Provided material:
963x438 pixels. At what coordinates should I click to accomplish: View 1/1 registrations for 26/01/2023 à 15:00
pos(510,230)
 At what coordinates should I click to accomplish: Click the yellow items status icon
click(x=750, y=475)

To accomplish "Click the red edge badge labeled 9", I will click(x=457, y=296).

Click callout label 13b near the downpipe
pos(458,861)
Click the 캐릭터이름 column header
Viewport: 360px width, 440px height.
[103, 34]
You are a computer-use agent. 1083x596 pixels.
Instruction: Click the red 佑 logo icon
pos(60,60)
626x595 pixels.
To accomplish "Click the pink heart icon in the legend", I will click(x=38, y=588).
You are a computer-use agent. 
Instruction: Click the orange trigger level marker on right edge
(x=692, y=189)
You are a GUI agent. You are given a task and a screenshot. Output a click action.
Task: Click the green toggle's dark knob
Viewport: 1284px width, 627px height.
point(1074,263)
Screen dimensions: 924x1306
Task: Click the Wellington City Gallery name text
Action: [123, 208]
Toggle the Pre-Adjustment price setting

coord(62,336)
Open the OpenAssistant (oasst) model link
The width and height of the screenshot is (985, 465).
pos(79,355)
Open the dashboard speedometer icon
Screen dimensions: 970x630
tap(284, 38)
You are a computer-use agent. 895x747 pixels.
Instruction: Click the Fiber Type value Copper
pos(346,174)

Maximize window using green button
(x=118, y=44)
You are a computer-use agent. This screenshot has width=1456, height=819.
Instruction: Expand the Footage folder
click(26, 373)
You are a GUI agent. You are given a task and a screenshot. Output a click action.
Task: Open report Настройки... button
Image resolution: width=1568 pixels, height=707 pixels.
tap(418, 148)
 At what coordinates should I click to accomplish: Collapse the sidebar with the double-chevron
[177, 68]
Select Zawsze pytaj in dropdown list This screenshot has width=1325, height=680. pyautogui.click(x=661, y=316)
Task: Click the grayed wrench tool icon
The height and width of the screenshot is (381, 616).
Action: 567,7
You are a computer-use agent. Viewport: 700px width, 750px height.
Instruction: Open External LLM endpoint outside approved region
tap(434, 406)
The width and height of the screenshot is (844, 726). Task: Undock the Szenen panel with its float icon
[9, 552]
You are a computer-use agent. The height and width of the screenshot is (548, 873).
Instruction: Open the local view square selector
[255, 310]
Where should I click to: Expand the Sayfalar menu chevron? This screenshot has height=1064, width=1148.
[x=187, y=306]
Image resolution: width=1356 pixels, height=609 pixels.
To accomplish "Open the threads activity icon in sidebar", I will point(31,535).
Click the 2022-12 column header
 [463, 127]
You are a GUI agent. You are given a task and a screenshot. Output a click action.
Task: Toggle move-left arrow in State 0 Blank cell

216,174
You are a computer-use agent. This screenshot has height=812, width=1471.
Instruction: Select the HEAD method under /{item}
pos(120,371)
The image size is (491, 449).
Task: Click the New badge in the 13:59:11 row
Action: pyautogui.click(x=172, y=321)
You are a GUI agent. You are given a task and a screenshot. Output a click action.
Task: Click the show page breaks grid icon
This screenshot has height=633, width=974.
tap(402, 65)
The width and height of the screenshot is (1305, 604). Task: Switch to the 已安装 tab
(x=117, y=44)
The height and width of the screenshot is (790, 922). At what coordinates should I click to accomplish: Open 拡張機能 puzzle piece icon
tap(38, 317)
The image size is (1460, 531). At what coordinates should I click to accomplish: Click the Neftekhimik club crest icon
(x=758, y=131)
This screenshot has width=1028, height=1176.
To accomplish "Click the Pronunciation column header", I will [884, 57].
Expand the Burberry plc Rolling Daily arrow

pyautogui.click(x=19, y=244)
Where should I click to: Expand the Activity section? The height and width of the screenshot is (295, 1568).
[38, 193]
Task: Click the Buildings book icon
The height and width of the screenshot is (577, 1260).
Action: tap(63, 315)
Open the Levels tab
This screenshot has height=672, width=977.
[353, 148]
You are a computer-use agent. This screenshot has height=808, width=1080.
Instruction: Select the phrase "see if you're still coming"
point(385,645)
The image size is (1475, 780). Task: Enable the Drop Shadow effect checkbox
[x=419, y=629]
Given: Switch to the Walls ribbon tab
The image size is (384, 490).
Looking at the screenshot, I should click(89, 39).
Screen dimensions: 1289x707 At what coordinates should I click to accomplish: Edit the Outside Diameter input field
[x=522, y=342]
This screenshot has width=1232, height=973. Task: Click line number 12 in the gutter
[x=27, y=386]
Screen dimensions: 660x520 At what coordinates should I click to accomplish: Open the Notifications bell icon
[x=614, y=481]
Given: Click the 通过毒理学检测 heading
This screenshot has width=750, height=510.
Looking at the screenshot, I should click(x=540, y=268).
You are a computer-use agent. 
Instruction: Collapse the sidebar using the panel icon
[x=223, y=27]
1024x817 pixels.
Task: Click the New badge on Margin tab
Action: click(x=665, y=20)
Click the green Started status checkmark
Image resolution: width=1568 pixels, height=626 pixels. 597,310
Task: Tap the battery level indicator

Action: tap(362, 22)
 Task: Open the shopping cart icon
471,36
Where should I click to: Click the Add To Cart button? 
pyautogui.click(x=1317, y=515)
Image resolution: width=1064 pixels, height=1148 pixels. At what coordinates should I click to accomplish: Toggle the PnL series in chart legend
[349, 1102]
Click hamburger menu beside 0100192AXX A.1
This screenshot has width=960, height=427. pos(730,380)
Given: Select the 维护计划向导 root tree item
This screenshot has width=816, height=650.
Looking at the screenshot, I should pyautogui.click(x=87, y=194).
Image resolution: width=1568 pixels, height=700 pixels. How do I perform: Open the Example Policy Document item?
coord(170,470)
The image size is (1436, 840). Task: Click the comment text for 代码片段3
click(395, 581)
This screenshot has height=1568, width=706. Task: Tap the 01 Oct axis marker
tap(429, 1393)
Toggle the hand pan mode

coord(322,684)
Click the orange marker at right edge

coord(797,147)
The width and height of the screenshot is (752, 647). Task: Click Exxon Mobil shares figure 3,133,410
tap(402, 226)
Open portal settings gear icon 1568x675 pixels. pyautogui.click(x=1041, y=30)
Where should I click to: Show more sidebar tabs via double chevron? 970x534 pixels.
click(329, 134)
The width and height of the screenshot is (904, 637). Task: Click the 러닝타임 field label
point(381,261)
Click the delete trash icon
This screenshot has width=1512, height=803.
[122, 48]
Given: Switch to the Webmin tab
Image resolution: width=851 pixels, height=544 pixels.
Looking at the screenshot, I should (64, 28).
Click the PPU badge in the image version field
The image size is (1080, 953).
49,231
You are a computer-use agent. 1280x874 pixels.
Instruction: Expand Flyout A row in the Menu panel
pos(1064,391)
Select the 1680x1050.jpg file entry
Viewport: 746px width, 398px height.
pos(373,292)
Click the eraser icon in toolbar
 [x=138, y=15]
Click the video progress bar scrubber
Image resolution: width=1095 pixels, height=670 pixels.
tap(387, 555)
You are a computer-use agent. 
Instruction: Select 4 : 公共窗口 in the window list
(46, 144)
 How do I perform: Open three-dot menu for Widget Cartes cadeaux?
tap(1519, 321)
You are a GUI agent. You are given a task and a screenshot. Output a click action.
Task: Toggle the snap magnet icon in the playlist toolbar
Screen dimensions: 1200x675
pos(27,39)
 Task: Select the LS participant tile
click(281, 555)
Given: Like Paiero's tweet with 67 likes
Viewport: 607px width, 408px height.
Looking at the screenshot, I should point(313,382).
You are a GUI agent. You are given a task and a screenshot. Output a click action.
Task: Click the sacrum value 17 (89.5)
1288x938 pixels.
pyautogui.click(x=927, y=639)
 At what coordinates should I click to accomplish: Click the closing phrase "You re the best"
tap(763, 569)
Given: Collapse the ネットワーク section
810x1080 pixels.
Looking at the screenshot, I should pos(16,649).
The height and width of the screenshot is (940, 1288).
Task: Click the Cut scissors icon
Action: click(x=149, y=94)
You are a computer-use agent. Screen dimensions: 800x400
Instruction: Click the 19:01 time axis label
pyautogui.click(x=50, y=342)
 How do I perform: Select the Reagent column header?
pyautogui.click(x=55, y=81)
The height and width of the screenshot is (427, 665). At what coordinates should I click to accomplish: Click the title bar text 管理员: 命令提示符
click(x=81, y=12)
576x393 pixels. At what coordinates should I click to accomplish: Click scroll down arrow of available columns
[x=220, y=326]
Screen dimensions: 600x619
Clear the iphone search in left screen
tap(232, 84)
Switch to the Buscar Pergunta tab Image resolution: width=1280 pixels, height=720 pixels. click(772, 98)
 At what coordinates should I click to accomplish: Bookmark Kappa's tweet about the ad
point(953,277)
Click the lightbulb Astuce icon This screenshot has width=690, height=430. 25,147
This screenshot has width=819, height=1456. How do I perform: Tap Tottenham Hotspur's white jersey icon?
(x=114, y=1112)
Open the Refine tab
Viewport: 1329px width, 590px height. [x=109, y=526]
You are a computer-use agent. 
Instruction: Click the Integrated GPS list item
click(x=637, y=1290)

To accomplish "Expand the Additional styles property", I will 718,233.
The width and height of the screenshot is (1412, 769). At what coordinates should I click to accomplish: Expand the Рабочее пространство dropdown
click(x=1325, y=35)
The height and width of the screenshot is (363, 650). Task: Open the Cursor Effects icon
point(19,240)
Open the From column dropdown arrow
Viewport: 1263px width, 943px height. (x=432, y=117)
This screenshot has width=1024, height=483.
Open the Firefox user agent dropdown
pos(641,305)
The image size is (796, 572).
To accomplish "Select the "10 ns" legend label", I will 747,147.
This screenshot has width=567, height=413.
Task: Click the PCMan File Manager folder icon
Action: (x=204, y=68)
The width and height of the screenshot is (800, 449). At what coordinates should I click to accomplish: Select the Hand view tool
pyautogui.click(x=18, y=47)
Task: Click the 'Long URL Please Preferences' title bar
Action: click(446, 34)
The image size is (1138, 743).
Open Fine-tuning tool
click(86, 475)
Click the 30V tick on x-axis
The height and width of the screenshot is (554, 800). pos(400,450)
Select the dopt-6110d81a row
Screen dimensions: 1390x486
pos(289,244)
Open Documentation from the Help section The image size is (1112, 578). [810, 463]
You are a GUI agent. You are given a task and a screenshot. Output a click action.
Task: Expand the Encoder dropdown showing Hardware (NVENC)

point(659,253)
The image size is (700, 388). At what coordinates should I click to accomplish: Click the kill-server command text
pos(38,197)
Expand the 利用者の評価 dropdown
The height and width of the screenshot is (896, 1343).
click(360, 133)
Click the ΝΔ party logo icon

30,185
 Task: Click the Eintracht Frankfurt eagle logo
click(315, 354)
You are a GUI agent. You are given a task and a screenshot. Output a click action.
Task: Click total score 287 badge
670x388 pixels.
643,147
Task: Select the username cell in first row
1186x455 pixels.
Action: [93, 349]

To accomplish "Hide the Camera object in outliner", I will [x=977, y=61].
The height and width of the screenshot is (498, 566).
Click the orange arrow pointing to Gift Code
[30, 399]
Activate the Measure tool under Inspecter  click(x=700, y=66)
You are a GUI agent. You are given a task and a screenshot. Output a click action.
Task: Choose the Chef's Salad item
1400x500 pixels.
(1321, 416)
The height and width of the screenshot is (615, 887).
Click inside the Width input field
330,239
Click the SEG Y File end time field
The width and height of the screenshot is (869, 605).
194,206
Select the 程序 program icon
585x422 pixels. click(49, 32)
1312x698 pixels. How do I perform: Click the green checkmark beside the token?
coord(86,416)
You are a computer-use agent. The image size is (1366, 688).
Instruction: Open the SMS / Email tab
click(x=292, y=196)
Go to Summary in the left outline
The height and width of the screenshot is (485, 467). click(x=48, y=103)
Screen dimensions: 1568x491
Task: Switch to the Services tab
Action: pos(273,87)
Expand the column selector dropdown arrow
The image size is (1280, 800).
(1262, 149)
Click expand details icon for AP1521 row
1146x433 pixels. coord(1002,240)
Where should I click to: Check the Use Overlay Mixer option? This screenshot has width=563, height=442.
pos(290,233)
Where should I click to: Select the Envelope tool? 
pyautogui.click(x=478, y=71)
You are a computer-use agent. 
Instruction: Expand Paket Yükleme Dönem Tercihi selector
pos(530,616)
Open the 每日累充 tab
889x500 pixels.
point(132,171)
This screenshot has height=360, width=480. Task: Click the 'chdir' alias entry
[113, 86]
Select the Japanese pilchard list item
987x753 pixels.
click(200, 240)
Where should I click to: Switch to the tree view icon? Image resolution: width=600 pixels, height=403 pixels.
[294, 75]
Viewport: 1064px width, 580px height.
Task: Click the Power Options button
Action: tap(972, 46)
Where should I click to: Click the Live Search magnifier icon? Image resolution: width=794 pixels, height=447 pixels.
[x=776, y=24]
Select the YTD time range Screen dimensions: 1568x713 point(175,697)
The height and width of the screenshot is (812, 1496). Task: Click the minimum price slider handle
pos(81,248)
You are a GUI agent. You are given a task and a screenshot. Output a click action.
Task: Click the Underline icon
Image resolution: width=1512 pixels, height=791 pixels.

What the task asks:
The range runs from the line with "items status icon" up to and including the line with "Select Zawsze pytaj" in the listing above; please write out exactly those lines and nothing more.

Exercise solution:
 At what coordinates should I click to accomplish: Click the yellow items status icon
click(x=750, y=475)

To accomplish "Click the red edge badge labeled 9", I will click(x=457, y=296).

Click callout label 13b near the downpipe
pos(458,861)
Click the 캐릭터이름 column header
Viewport: 360px width, 440px height.
[103, 34]
You are a computer-use agent. 1083x596 pixels.
Instruction: Click the red 佑 logo icon
pos(60,60)
626x595 pixels.
To accomplish "Click the pink heart icon in the legend", I will click(x=38, y=588).
You are a computer-use agent. 
Instruction: Click the orange trigger level marker on right edge
(x=692, y=189)
You are a GUI agent. You are given a task and a screenshot. Output a click action.
Task: Click the green toggle's dark knob
Viewport: 1284px width, 627px height.
point(1074,263)
Screen dimensions: 924x1306
Task: Click the Wellington City Gallery name text
Action: [123, 208]
Toggle the Pre-Adjustment price setting

coord(62,336)
Open the OpenAssistant (oasst) model link
The width and height of the screenshot is (985, 465).
pos(79,355)
Open the dashboard speedometer icon
Screen dimensions: 970x630
tap(284, 38)
You are a computer-use agent. 895x747 pixels.
Instruction: Click the Fiber Type value Copper
pos(346,174)

Maximize window using green button
(x=118, y=44)
You are a computer-use agent. This screenshot has width=1456, height=819.
Instruction: Expand the Footage folder
click(26, 373)
You are a GUI agent. You are given a task and a screenshot. Output a click action.
Task: Open report Настройки... button
Image resolution: width=1568 pixels, height=707 pixels.
tap(418, 148)
 At what coordinates should I click to accomplish: Collapse the sidebar with the double-chevron
[177, 68]
Select Zawsze pytaj in dropdown list This screenshot has width=1325, height=680. pyautogui.click(x=661, y=316)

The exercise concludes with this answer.